Zu begrüßen sei das im Zuge der Rentenreform beschlossene Mindestniveau. Allerdings hätten die 30- oder 40-Jährigen damit immer noch keine Sicherheit, auf was sie sich im Jahr 2030 einzustellen hätten.

Die Ausgaben für die Rentenversicherung der Arbeiter und Angestellten lagen 2003 bei 226 Milliarden Euro. Dem standen Einnahmen in Höhe von 223,9 Milliarden Euro gegenüber. Die Schwankungsreserve lag Ende 2003 bei rund 7,5 Milliarden Euro. Die 7,5 Milliarden Euro entsprechen rund 48 Prozent einer Monatsausgabe. Gesetzlich vorgeschrieben war 2003 eine Schwankungsreserve in Höhe von 50 Prozent.

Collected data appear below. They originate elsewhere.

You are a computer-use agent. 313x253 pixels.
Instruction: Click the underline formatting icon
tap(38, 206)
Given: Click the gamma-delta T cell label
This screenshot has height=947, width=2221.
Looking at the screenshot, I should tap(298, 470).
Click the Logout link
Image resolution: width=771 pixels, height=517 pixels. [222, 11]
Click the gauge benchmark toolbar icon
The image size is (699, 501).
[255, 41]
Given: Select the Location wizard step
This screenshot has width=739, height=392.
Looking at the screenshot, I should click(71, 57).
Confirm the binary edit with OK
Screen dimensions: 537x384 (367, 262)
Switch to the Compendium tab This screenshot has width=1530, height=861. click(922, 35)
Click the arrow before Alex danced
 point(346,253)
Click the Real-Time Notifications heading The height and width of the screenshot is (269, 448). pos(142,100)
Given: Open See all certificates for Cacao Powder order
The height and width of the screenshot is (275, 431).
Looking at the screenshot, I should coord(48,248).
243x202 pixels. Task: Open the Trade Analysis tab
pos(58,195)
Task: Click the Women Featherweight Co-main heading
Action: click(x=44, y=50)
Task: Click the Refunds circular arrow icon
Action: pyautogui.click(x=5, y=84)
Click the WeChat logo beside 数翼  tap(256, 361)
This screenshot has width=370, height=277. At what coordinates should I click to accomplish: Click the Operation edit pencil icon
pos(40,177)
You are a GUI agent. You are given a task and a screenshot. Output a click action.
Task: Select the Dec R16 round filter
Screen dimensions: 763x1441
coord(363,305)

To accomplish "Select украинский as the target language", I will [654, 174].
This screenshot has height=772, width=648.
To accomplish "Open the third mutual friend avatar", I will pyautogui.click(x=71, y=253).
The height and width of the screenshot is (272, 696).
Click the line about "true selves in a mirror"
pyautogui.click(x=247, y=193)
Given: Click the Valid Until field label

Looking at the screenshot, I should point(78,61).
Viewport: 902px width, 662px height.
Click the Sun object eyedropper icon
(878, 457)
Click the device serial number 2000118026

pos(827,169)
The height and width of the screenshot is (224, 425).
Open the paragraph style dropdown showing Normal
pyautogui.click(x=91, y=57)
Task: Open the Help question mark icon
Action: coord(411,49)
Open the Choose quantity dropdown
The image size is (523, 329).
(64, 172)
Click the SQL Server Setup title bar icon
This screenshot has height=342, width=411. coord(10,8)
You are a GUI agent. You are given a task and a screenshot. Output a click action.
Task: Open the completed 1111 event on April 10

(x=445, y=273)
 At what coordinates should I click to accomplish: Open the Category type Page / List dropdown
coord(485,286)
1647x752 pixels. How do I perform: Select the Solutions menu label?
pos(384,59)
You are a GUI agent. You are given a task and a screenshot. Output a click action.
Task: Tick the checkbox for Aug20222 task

Zahn rechnet damit, dass es bis 2007 bei einem Beitragssatz von 19,5 Prozent bleibt. Ab 2008 werde es vermutlich vorübergehend zu einer Beitragssenkung kommen. Auf längere Sicht würden die Sätze dann voraussichtlich steigen: auf 20 Prozent im Jahr 2020 und 22 Prozent in 2030.